SHOWADJ = TRANSFORMATION
DET ADJ N : 2;
%

This grammar will produce questions like "une [ grand ] table" and expect the appropriately inflected form of the adjective in brackets (here, "grande"). Let us assume that a learner has entered "grand". The resulting report looks like this:

 BEST ROOT : R2
 SCORE     : 5
 EXPECTED : grande
 RESPONSE : grand
 C1 S1   MORPH    grande/grand fem/masc
 ***

Note that the report includes both the learner response/expected response pair and the attributes by which they differ. This provides a mechanism for tracking over questions which morphology dimensions are causing a learner problems.

In some cases, more than one generated form might match the learner's input. For example, in the case of verbes of the "-er" class in French, the present tense for both the first person and the third person singular will be the same (as in "je pense" and "elle pense"). In cases like these, vinci outputs all possible forms with their analyses, separated by OR.

Phonological analysis

As we noted earlier, vinci permits the use of an indefinite number of parallel morphologies. This feature makes it possible to capture cases where a learner has misspelled a form, but where the misspelled form would be pronounced in the same way as the correct form. For example, in English, "cat" and "kat" would both have the same pronunciation, as would "fix" and "phicks". We refer to these as phonographic errors. (Note in passing, if we actually wanted to accept "kat", which is found in some texts, we would use a lexical pointer to the spelling variant.) To capture phonographic errors, two elements are needed.

An example of the first is:

"k"("c", "k", "ck", "cc")
"a"("a")
"t"("t", "tt")
"d"("d", "dd")
"O"("o", "aw")
"g"("g", "gg")
"A"("o", "a")
"w"("w", "au")
"h"("h")
"o"("o", "oa")
"R"("r", "rr")
"s"("s", "c", "ce", "se")
"I"("e", "i")
"z"("z", "zz")

This table is stored in a file with the conventional suffix .ip and is loaded into vinci with the command IP <filename>.

An example of a phonetic lexical field is:

"cat"|N|Number||$num||||||||||||||"kat"|||$numphon_s|
"dog"|N|Number||$num||||||||||||||"dOg"|||$numphon_z|
"cow"|N|Number||$num||||||||||||||"kAw"|||$numphon_z|
"horse"|N|Number||$num||||||||||||||"hoRs"|||$numphon_Iz|

As a default, phonetic rules are stored in fields 22 and 23 of the lexical entry, but this can be changed by means of the MPasses command. The rules referred to here look like this:

rule num
        sing : #1;
        plur : #1 + "s";
%

rule numphon_s
        sing : #19;
        plur : #19 + "s";
%

rule numphon_z
        sing : #19;
        plur : #19 + "z";
%

rule numphon_Iz
        sing : #19;
        plur : #19 + "Iz";
%

in order to capture the phonology of the plural of the nouns.

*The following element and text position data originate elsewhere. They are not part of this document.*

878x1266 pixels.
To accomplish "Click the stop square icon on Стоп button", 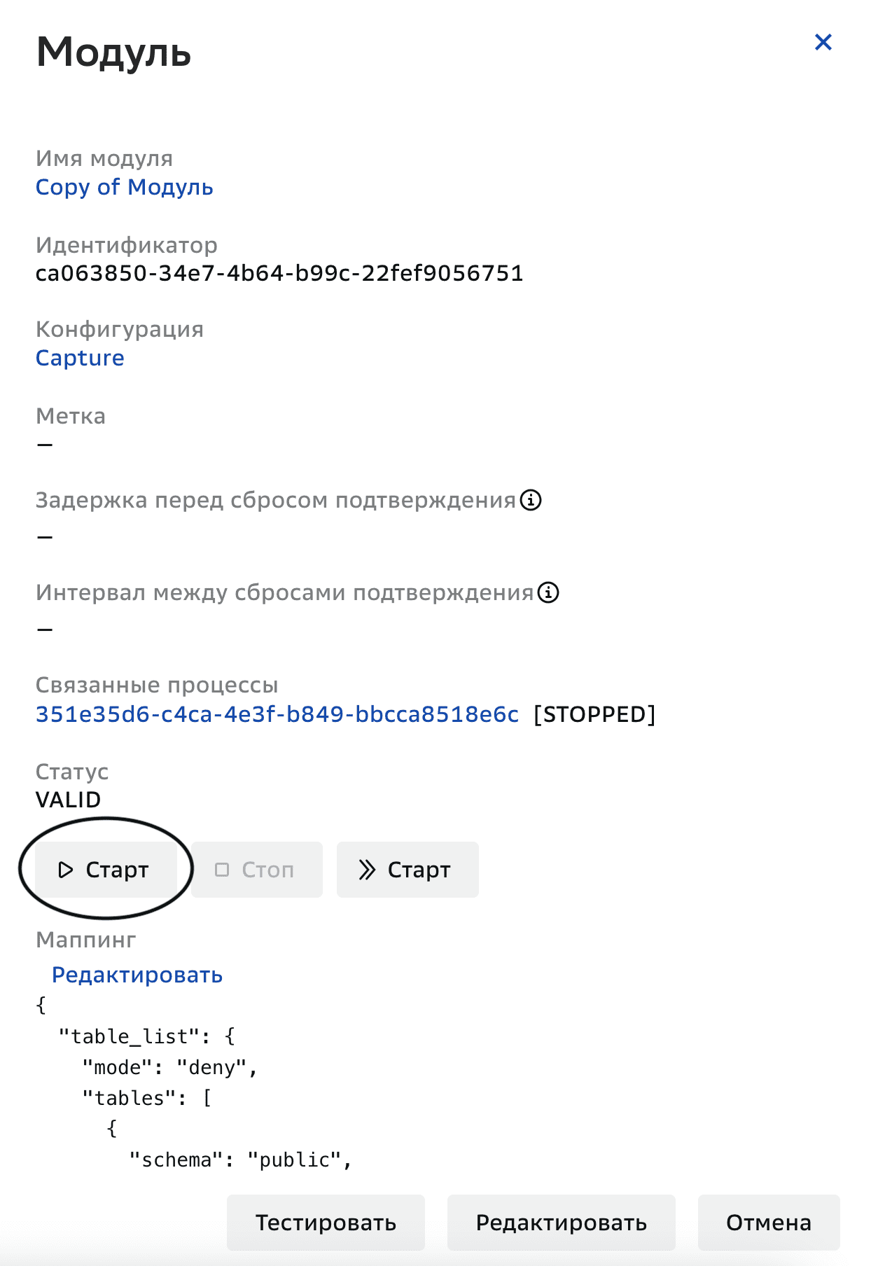I will (222, 869).

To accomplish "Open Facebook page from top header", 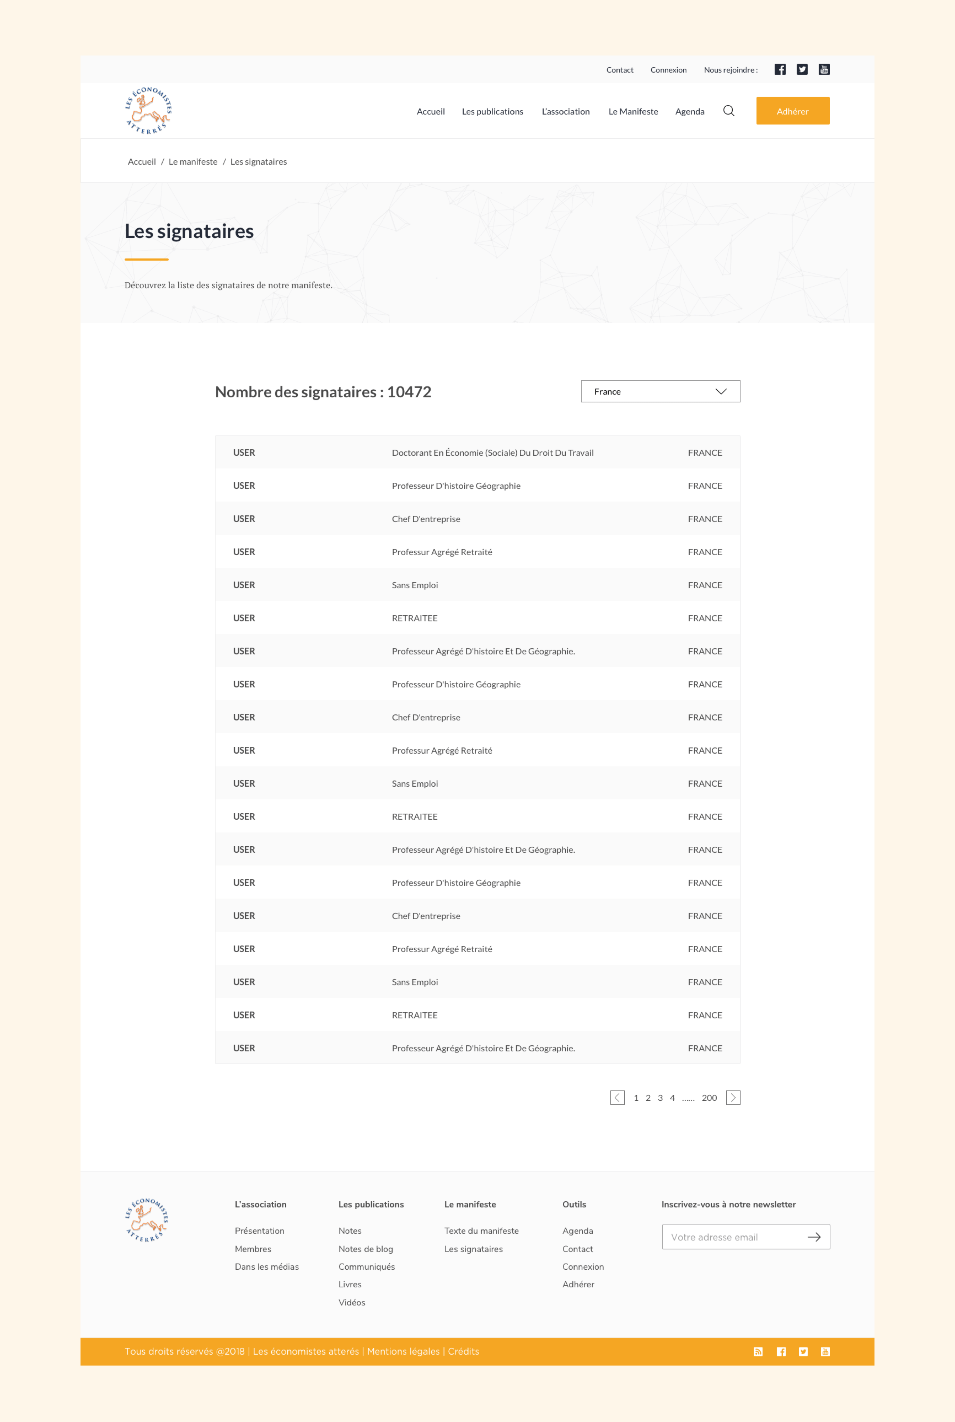I will point(780,69).
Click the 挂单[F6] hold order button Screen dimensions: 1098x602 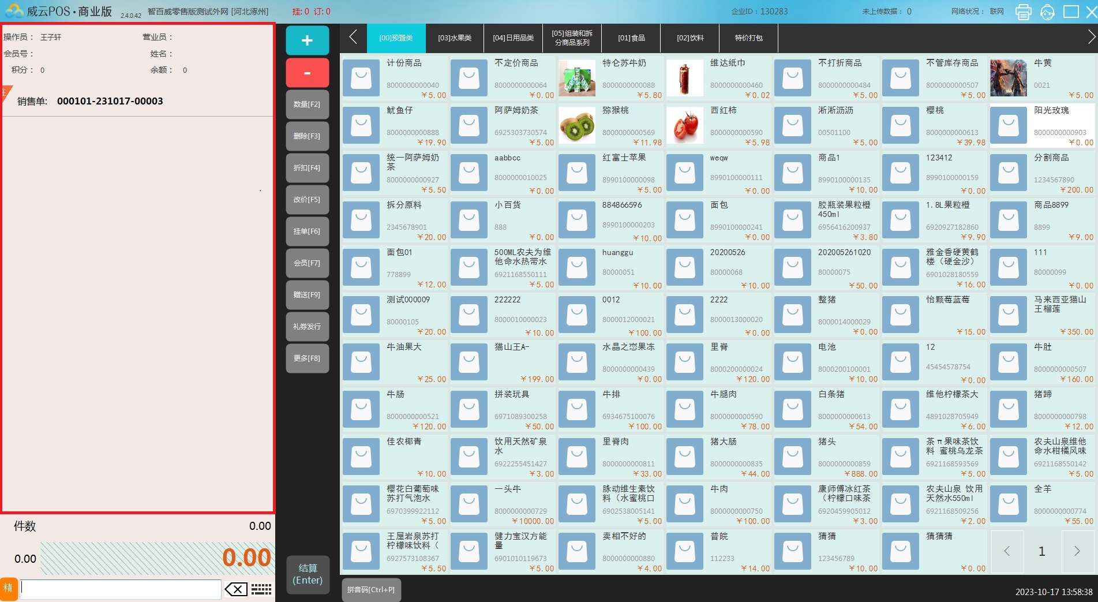pos(307,231)
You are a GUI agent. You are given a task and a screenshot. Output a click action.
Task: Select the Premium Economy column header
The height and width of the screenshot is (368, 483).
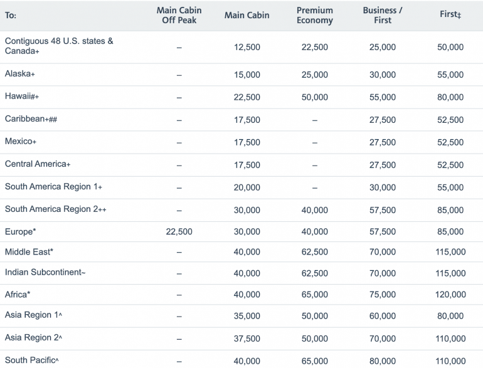314,15
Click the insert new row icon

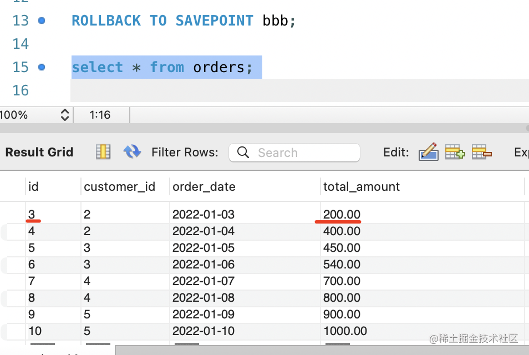coord(455,152)
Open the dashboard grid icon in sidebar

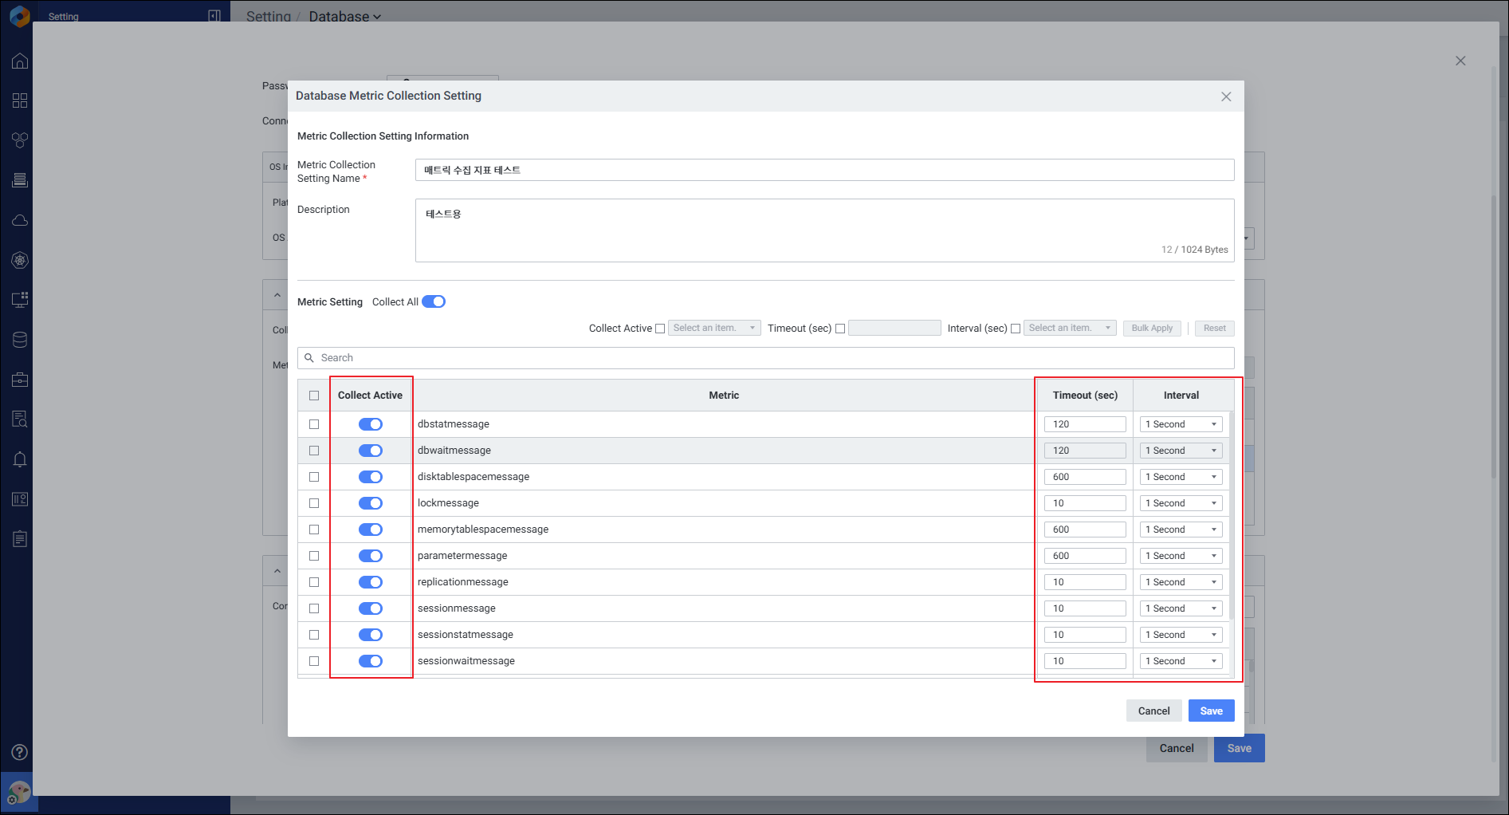[20, 100]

If a grammar is written which expects a learner to type some word, say "cats", and the learner types instead "katts", then the error analysis will show:

  BEST ROOT : R2
  SCORE     : 1
  EXPECTED : cats
  RESPONSE : katts
  C1 S1   PHONO cats/katts   c/k t/tt

showing which letters have been mistyped and the keyword PHONO to show the type of error. In the current defaults, the penalty for a phonographic error is low (1), since the learner clearly knows the answer but simply cannot spell it.

Reporting

In the case of simple error analysis, responses provided by the system are emitted as strings and can be copied to a webpage or otherwise manipulated as desired. In the case of complex error analysis, as we have seen, reports are more complex. At the simplest level, they can be sent directly to a learner who can interpret them after some instruction. Alternatively, since their format is fixed, they can be parsed by some program (PHP on a website, a driver or procedure file in ivi) and turned into something more palatable.

At the same time, error reports can be saved and processed later to decipher patterns in a learner's responses to allow for adaptive generation in subsequent examples or to permit an instructor to focus on areas of difficulty in a later classroom or individual interaction with a learner.